→ RECORDS SUPPLIED:
··········
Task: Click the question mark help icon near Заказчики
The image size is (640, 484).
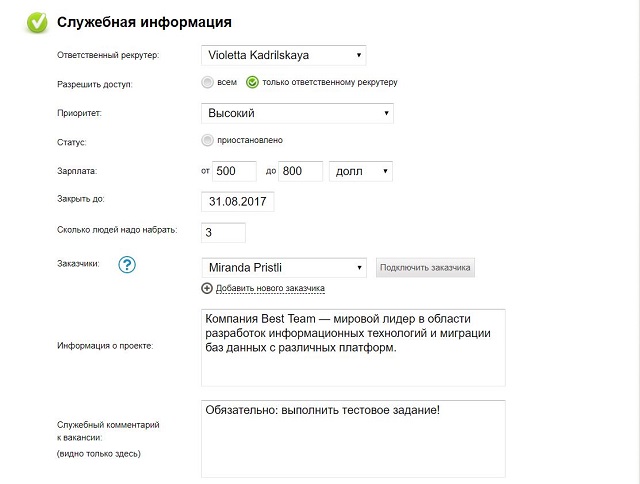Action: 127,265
··········
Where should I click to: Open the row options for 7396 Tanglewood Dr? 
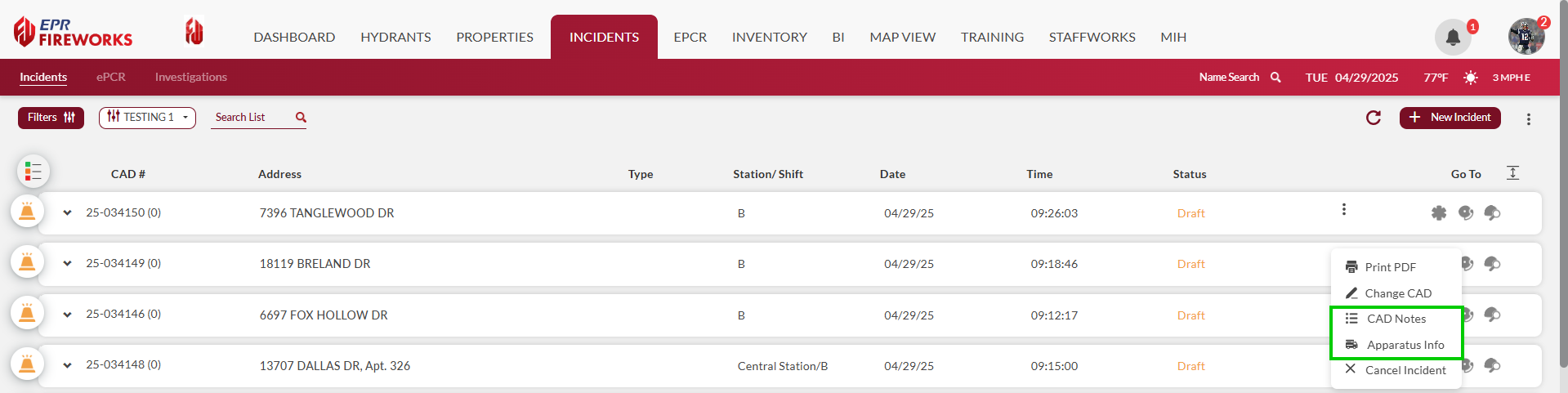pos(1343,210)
··········
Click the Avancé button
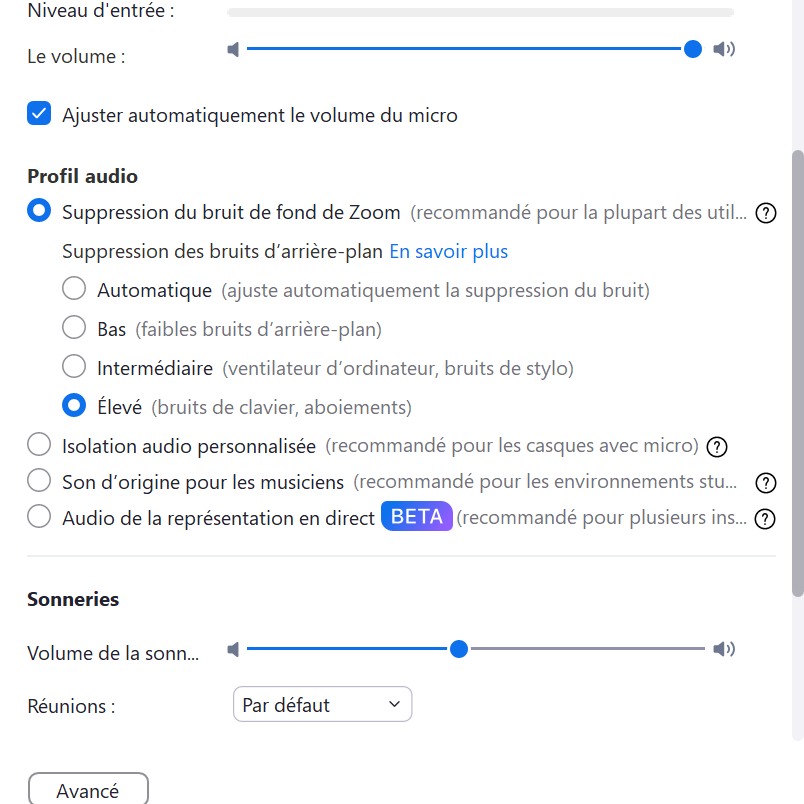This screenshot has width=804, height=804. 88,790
··········
→ WRITTEN REQUEST:
Starting at the line containing "Task: Click the" and ending at the line containing "Action: 127,265", render those lines as a Markdown table with the columns No. and Text: one numbered row per line, no blank lines, and no pictures.

→ THE RESULT:
| No. | Text |
|---|---|
| 1 | Task: Click the question mark help icon near Заказчики |
| 2 | The image size is (640, 484). |
| 3 | Action: 127,265 |